My wife has one of these & loves it, she also uses a fox women's specific roost guard for sledding (and she doesn't mess around on a sled) she's really happy with the fox guard, she says the fox unit does better on the hard hits. She may start using it for dh this year. You'd need forearm protection then though.










not the greatest shot of the guard, but she taken her share of hits & it's done well for her. She's small with a larger chestoral region, so she was really happy to find one that works for her!


----------



## Yetigirl (Aug 22, 2008)

backcountryislife said:


> .........She's small with a larger chestoral region, so she was really happy to find one that works for her!


chestoral region??? air bag department????

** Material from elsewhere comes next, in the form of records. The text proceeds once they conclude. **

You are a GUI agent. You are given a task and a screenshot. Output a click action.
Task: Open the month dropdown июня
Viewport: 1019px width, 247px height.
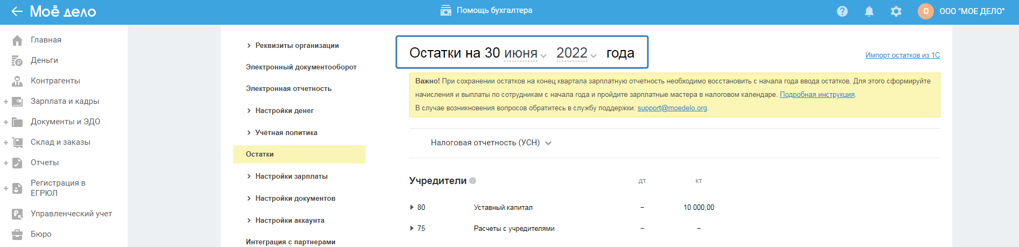click(525, 53)
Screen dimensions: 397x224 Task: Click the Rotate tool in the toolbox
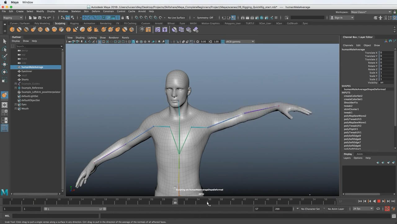tap(4, 72)
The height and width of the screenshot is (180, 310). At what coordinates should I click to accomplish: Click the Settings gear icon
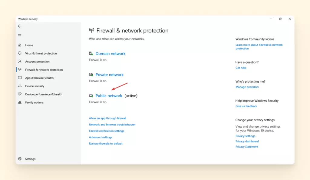point(20,159)
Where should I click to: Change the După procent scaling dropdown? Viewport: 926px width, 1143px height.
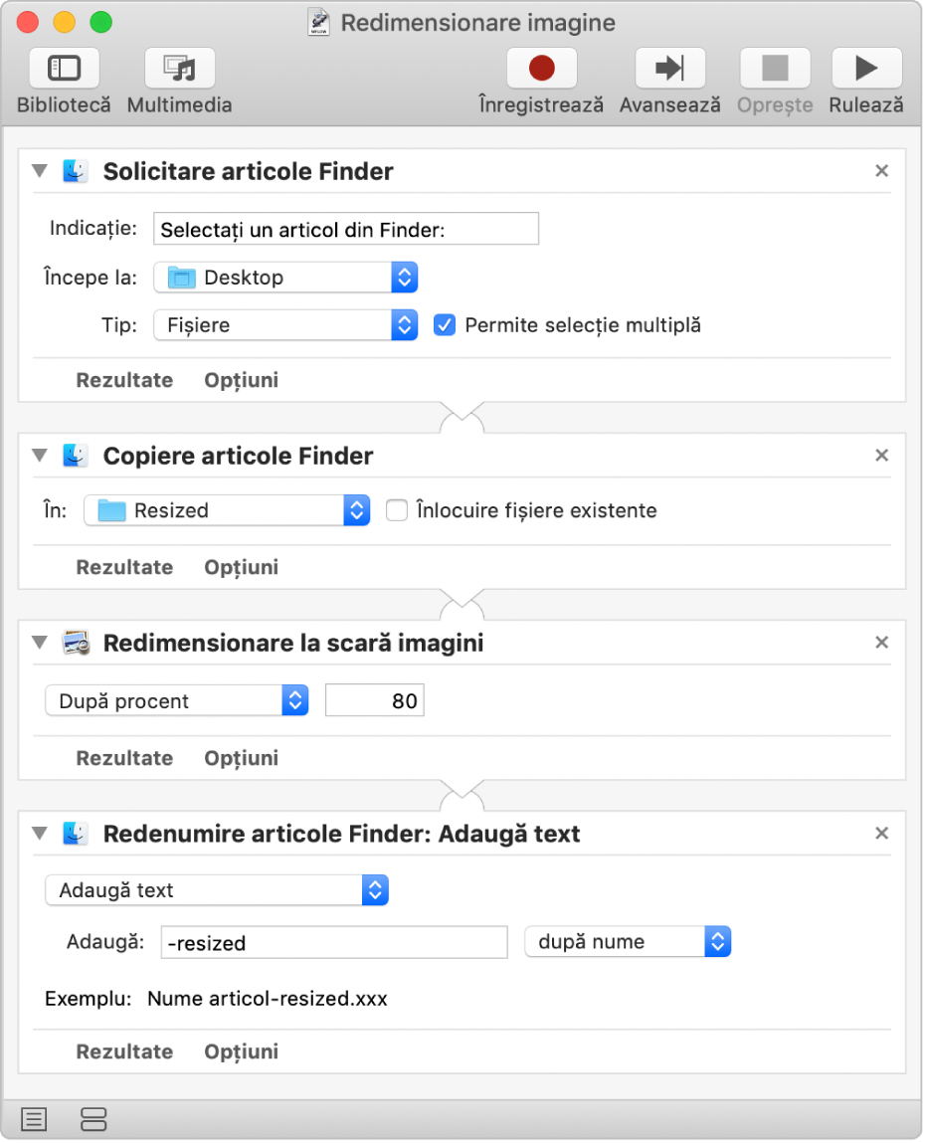coord(177,701)
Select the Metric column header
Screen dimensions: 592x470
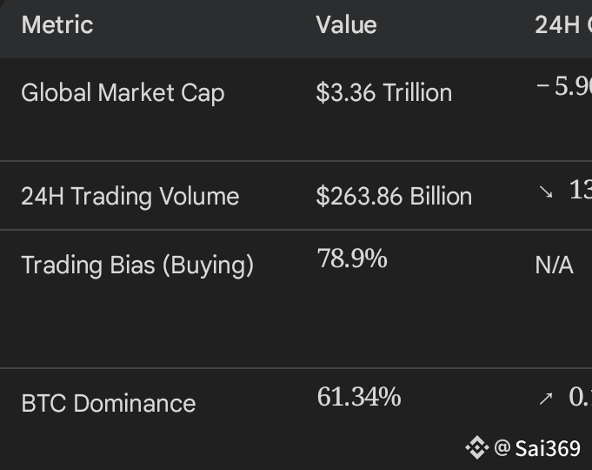pos(57,24)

the creativity is amazing!  :thumbsup: 

I agree -- Rock Garden works!


----------



## overthehillbilly (Oct 2, 2009)

That is raaaaatarded huge air! Keepher!!!:cornut: 
I was gonna put 2cents in about moto gear but


----------



## jake7 (Jul 25, 2006)

Pau11y said:


> You guys are slacking or something? It's the 6th post and still no, "worthless thread w/o pics" smilie? WTF?


Seriuosly. I just read through this thread and thought the same thing


----------



## eddyturn (Mar 27, 2006)

This is not going to end well.


----------



## timroz (Feb 25, 2007)

Women specific body humor...


----------



## MTNbiker14 (Jul 28, 2007)

ok pau11y, since you ruined the "worthless without pics" smiley opportunity, you are now obligated to show pictures. for you know, uh, um, 'sizing' help


----------



## mtg7aa (Jul 11, 2008)

Yetigirl said:


> chestoral region??? air bag department????
> 
> the creativity is amazing!  :thumbsup:
> 
> I agree -- Rock Garden works!


How about this one: "chest-butt". It only applies to "above average" girls, though.

In all seriousness, my fiancé is considering getting some sort of upper body protection/pressure suit for resort riding. She likes the idea of women-specific designs...how bulky is the Rockgardn women's suit? She's no hucker, but doesn't want to get scratched and bruised up on the occasional dirt sandwich, so I'm thinking something fairly slim would be ideal.
I suppose she could rent one from WP to try it out also.


----------



## Mutchie (Oct 12, 2008)

mtg7aa said:


> How about this one: "chest-butt". It only applies to "above average" girls, though.
> 
> In all seriousness, my fiancé is considering getting some sort of upper body protection/pressure suit for resort riding. She likes the idea of women-specific designs...how bulky is the Rockgardn women's suit? She's no hucker, but doesn't want to get scratched and bruised up on the occasional dirt sandwich, so I'm thinking something fairly slim would be ideal.
> I suppose she could rent one from WP to try it out also.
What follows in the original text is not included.